*INSTRUCTIONS FOR THE TASK*:
Here the job is to print only the lines from the one containing "Image resolution: width=1568" to the end of the entries, both included, exactly as they stand, with pictures excluded.

*EXCERPTED RECORDS*:
Start of Block
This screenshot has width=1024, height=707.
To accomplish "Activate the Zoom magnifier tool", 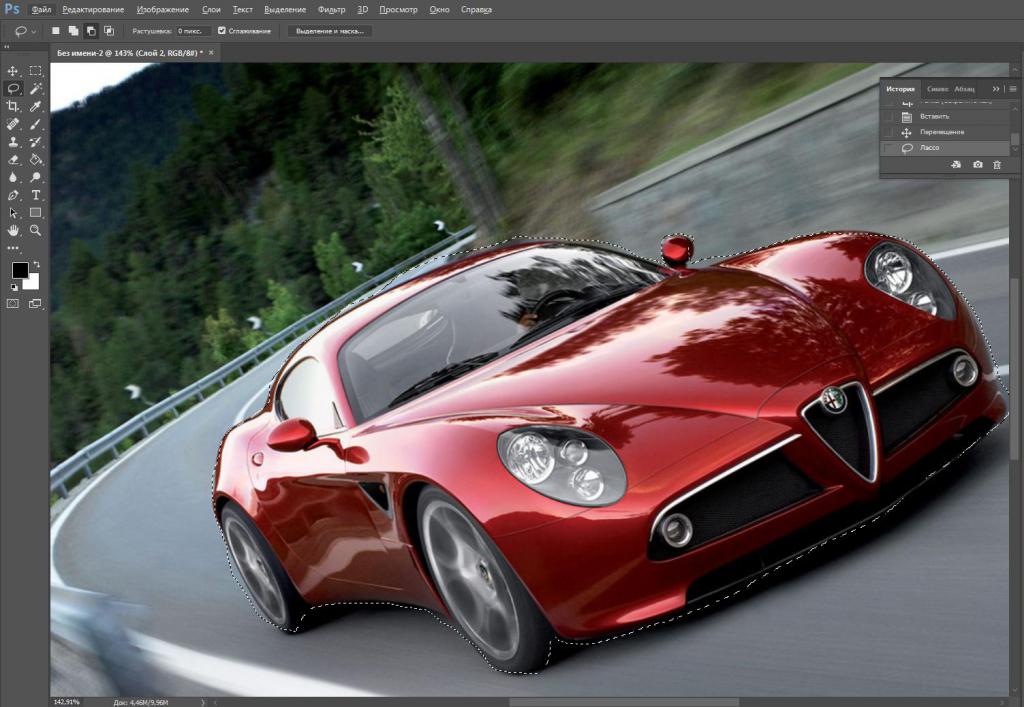I will point(36,230).
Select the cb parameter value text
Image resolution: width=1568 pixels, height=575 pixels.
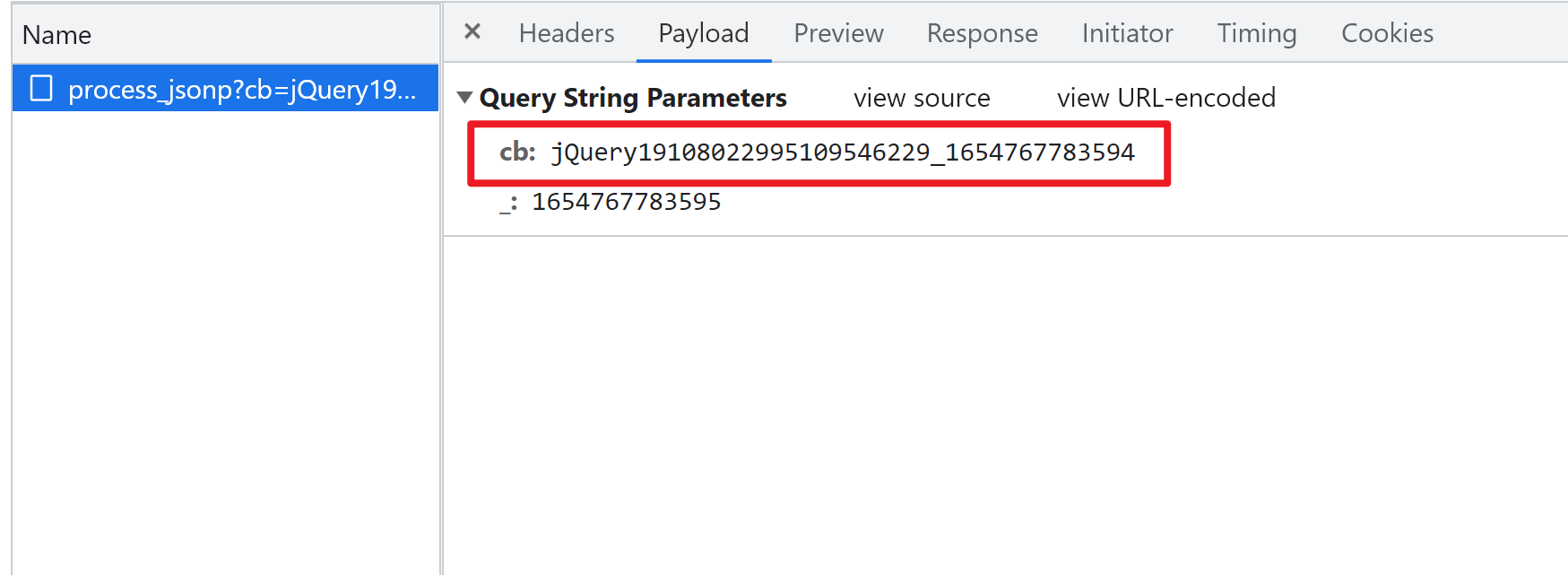[x=843, y=152]
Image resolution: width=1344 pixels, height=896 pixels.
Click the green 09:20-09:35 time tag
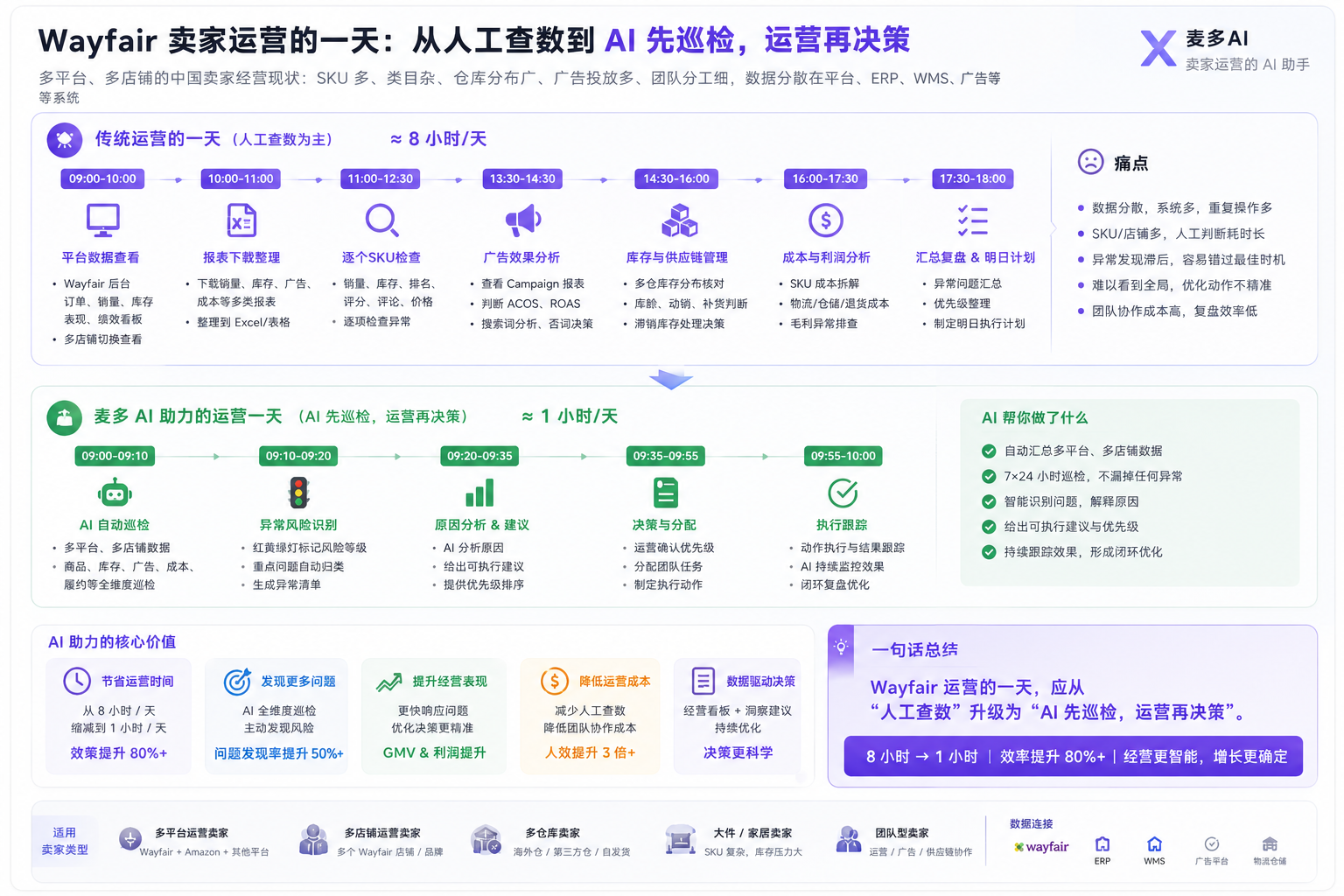click(480, 456)
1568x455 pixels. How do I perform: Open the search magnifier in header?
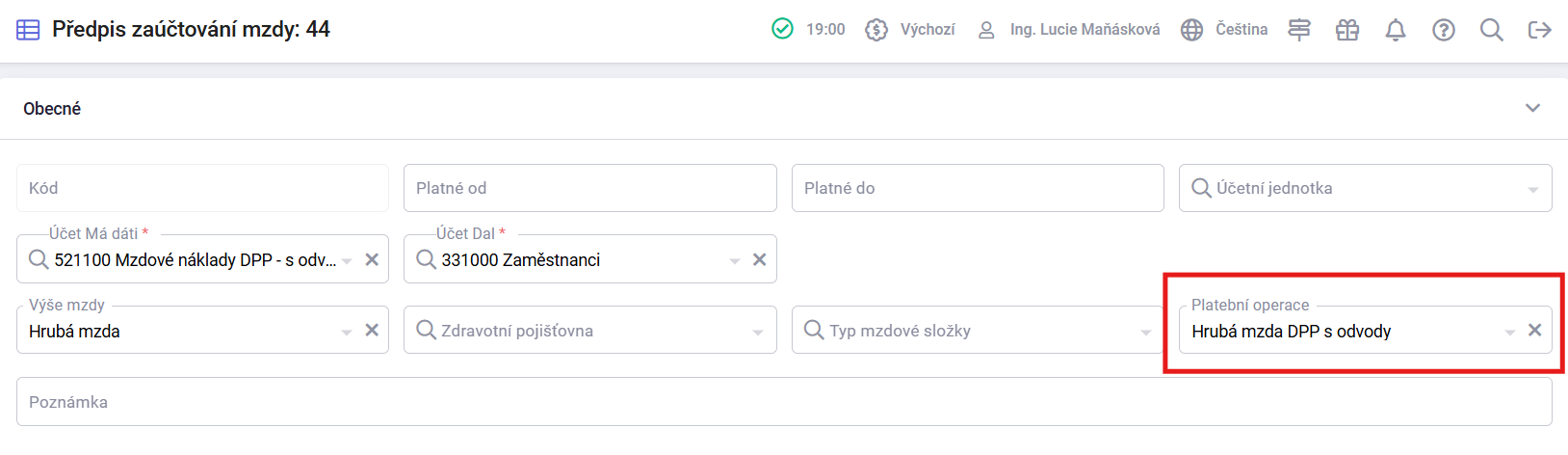[x=1491, y=30]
End of Block
*RESPONSE TO THIS EXERCISE*:
Image resolution: width=1568 pixels, height=575 pixels.
[x=843, y=152]
Image resolution: width=1344 pixels, height=896 pixels.
Click the green 09:20-09:35 time tag
click(480, 456)
1568x455 pixels. How do I perform: Open the search magnifier in header?
[x=1491, y=30]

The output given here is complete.